⟨
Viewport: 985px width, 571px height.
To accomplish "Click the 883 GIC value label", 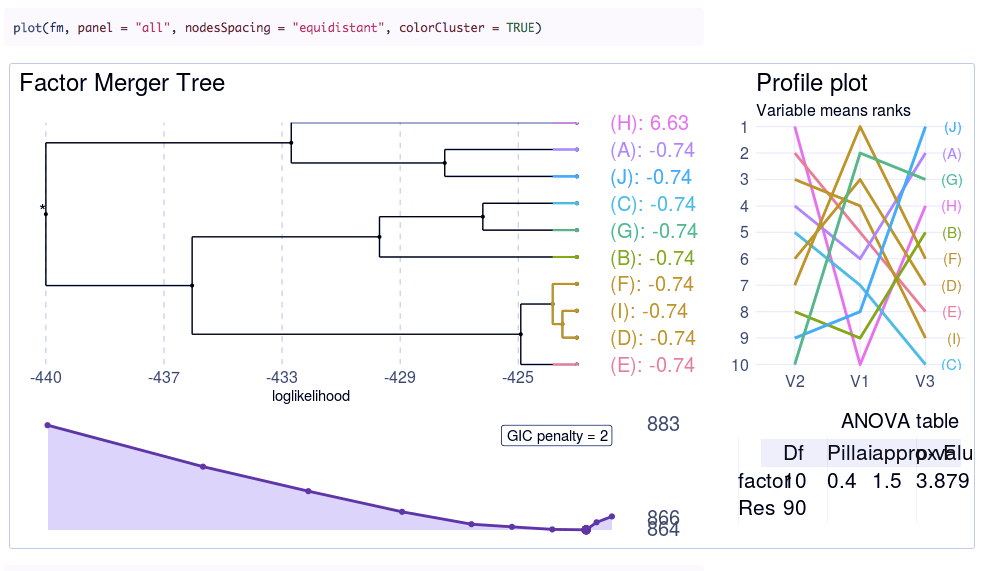I will coord(663,424).
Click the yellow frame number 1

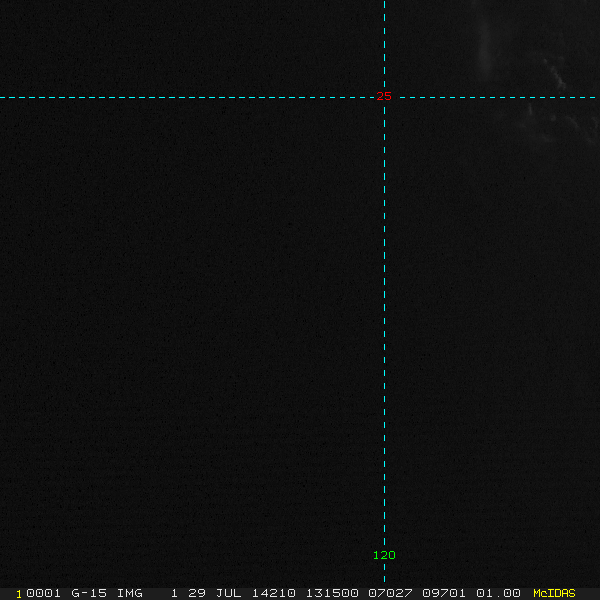coord(19,594)
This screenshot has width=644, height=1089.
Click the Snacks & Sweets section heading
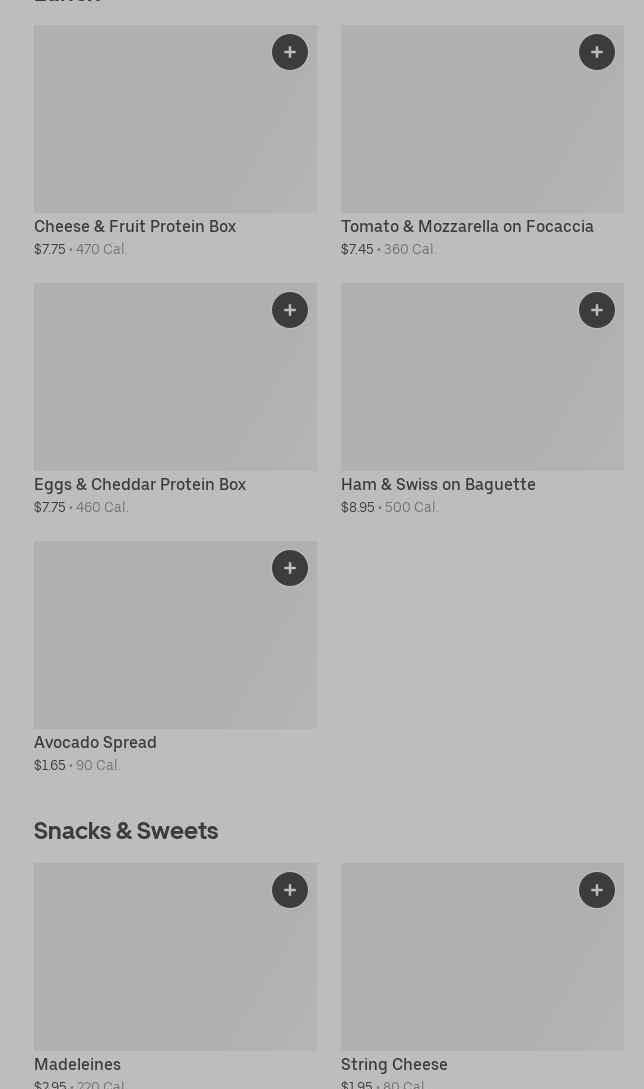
⟩
YOUR TASK:
Take the lines from the one containing "Click the yellow frame number 1" through the final line of the listing above and print them exactly, including both ends but no pictures.

COMPLETED EXERCISE:
Click the yellow frame number 1

coord(19,594)
This screenshot has width=644, height=1089.
Click the Snacks & Sweets section heading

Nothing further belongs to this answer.